There are several persistent sequelae occurring among COVID-19 survivors (see Figure 1). A longitudinal cohort study from Wuhan, China found that 1 year after COVID-19 diagnosis, 26% (313/1,185) and 30% (380/1,271) of survivors experienced dyspnea, or persistent breathlessness, at 6 and 12 months, respectively (12). The same study found that lung diffusion impairment was common among critically ill patients at 12 months (12). In a multicenter UK study, Evans et al. (13) found that of 1,077 hospitalized patients, 41% experienced dyspnea and 21–28% experienced palpitations and chest pain 5.9 months after discharge. A random-effect meta-analysis of 257,348 patients revealed that 25, 21, and 31% of survivors displayed persistent dyspnea at 6–8, 9–12, and >12 months follow-up, respectively (14).

FIGURE 1

Figure 1. Multiple organ sequelae of SARS-CoV-2 infection.

There is an increased long-term risk of cardiovascular complications such as heart failure among patients with SARS-CoV-2 infection, even among mild cases (15). A large-scale study including a cohort of 153,760 COVID-19 survivors, an age-matched control group of 5,637,647 individuals, and a historical comparison group of 5,859,411 individuals, was conducted by Al-Aly et al. (16) to estimate the risk of cardiovascular sequelae. COVID-19 survivors had a significantly increased risk of cardiovascular disease within 1 year, including a 52% and a 72% increased risk of stroke and heart failure, respectively (16). SARS-CoV-2 infection is correlated with “new-onset” cardiovascular disease following infection (17). Rizvi et al. (18) independently reported that SARS-CoV-2-infected golden Syrian hamsters had cardiovascular complications such as ventricular wall thickening and interstitial fibrosis with elevated cardiac troponin I during the late phase of infection. Maio et al. (19) reported that the risk of thromboembolic events 8.5 months after the follow-up of COVID survivors (1.53%, n = 6,937) was five times higher than among population controls (0.31%, n = 435,104). An online survey showed that 53 and 68% of patients reported chest pain and palpitations 7 months after COVID-19 infection (20).

SARS-CoV-2 infection even among those with mild symptoms can cause severe cognitive and neurological defects (21). Recent studies have demonstrated that >10% of patients experience COVID-19-associated anosmia (21). A large UK-based community cohort study with 4,999 participants conducted from June 2021 to January 2022 found that patients infected with the omicron variant more frequently possessed a loss of smell than those infected with the delta variant (52.7 vs. 16.7%, respectively; p < 0.001) (22).
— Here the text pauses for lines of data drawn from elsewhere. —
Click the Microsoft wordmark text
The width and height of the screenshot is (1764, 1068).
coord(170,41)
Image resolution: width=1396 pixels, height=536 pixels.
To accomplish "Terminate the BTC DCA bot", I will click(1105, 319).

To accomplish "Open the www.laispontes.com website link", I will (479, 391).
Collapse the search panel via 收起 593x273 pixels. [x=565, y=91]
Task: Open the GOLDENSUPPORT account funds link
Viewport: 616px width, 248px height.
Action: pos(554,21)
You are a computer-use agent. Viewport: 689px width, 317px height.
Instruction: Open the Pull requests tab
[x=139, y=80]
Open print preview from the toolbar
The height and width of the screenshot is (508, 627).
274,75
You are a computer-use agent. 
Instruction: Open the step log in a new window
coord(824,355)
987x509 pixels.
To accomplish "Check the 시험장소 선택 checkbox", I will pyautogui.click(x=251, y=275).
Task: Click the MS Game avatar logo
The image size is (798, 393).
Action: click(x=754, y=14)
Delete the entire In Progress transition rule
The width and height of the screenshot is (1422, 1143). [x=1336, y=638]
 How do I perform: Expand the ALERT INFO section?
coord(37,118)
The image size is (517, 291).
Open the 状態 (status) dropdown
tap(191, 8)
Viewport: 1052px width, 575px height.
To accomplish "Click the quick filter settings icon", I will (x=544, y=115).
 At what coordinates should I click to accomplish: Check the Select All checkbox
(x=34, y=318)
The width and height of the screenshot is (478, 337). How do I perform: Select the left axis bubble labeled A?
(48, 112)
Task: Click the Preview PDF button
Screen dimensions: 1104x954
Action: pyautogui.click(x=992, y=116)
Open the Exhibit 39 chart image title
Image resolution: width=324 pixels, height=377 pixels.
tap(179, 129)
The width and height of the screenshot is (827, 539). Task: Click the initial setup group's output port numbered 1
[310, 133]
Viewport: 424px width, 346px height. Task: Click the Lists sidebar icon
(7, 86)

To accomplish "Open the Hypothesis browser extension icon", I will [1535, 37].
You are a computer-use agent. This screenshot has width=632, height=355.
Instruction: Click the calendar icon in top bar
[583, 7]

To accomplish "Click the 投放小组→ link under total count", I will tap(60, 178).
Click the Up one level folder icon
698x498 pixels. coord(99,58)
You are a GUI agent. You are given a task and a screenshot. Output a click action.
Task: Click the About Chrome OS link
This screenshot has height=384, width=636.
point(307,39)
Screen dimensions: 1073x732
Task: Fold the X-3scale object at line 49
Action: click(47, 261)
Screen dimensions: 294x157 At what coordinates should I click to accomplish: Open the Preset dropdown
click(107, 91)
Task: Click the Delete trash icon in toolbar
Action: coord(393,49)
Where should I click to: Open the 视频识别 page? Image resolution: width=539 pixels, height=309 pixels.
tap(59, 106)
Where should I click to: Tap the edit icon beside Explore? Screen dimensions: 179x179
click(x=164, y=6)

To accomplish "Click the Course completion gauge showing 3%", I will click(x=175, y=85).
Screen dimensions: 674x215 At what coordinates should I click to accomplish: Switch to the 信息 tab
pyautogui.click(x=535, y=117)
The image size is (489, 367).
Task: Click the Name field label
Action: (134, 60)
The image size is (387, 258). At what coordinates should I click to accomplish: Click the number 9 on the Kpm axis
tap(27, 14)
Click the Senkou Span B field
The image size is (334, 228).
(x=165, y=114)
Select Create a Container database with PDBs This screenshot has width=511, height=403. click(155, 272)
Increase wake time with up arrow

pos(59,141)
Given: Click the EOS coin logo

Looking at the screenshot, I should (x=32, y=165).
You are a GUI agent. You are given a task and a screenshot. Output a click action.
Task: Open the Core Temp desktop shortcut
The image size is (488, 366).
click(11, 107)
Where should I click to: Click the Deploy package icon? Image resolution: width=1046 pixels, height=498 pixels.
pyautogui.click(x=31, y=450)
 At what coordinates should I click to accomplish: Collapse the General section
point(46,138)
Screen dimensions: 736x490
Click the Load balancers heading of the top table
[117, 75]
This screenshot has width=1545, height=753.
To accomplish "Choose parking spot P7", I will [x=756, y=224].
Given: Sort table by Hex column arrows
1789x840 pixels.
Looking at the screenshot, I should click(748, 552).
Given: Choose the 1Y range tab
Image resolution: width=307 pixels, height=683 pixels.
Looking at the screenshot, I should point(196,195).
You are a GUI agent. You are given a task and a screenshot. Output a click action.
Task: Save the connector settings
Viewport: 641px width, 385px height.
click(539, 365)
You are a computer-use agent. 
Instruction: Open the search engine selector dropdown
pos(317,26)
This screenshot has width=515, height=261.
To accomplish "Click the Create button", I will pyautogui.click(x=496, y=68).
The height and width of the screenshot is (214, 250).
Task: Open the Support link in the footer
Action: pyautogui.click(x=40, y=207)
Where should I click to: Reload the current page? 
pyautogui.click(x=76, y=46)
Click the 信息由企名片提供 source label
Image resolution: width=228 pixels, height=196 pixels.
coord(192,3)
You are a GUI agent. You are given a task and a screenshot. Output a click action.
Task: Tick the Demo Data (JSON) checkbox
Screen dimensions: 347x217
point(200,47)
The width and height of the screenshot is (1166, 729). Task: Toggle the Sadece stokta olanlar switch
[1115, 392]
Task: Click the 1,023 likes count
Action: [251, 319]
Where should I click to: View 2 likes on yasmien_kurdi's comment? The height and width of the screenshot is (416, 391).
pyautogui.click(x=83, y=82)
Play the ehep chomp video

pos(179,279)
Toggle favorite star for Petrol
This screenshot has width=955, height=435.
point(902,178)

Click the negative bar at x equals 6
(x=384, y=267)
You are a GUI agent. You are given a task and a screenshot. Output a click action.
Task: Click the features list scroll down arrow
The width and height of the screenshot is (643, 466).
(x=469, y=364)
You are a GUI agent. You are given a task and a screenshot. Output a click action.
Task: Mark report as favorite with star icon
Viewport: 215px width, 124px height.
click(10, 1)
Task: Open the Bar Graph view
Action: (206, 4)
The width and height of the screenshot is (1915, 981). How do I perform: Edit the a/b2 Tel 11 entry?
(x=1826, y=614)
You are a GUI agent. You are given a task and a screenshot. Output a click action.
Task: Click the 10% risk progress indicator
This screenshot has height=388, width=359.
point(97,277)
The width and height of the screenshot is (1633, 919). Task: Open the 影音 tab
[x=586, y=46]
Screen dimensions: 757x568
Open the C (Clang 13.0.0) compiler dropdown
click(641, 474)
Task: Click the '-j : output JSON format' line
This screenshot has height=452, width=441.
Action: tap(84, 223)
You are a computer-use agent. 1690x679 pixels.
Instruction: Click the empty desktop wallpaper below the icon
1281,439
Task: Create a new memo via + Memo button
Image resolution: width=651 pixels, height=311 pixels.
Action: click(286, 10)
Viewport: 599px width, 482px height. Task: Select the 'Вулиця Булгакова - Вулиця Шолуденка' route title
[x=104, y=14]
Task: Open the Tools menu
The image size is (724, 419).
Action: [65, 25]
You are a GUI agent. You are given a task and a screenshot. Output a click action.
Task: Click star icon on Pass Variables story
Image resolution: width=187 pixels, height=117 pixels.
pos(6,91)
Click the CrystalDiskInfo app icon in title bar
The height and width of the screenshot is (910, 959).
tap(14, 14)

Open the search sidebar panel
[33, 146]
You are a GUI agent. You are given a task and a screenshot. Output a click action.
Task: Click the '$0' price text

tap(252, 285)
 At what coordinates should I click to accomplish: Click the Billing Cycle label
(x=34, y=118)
Zazhytska et al. (23) found non-cell-autonomous disruption of olfactory sensory neuron nuclear architecture and down-regulation of olfactory receptors and signaling genes in SARS-CoV-2-infected hamster and human autopsies. These findings provide a potential pathophysiological mechanism linking COVID-19 and anosmia. Kraus et al. (24) provided an alternate mechanism by which the intranasal receptor-binding domain of SARS-CoV-2 spike protein causes olfactory receptor damage and olfactory system dysfunction in SARS-CoV-2-infected zebrafish. This finding has potential implications for the intranasal treatment of PASC. Douaud et al. (25) conducted a large-scale longitudinal neuroimaging cohort study of the brain images from 401 COVID-19 cases 51 to 81 years of age and 384 age-matched controls to estimate how changes to brain structure and function correlate with the taste and smell of infected patients. COVID-19 survivors showed a greater reduction in the gray matter thickness of the parahippocampal gyrus and entorhinal cortex, ranging from ~0.2 to ~2%, and a greater reduction in the global brain volume than controls (25).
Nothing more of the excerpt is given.